**Supplied material**
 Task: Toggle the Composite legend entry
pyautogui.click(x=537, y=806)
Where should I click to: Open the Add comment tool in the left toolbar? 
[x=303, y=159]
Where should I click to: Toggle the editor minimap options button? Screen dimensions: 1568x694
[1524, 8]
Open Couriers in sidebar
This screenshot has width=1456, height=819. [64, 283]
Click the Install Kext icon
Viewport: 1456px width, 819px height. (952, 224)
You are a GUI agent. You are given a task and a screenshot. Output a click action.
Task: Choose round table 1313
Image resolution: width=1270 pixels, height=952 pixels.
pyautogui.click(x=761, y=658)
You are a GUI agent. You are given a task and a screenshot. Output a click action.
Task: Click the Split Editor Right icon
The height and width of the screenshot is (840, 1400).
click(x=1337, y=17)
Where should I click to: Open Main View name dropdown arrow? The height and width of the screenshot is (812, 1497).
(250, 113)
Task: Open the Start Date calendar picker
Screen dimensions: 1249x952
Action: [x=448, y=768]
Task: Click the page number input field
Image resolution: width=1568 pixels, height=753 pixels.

**Problem description**
Write out precisely the lines from the one holding "Task: Click the page number input field" through the end of the material, including both of those ends.

**Response to this task**
Task: Click the page number input field
Image resolution: width=1568 pixels, height=753 pixels.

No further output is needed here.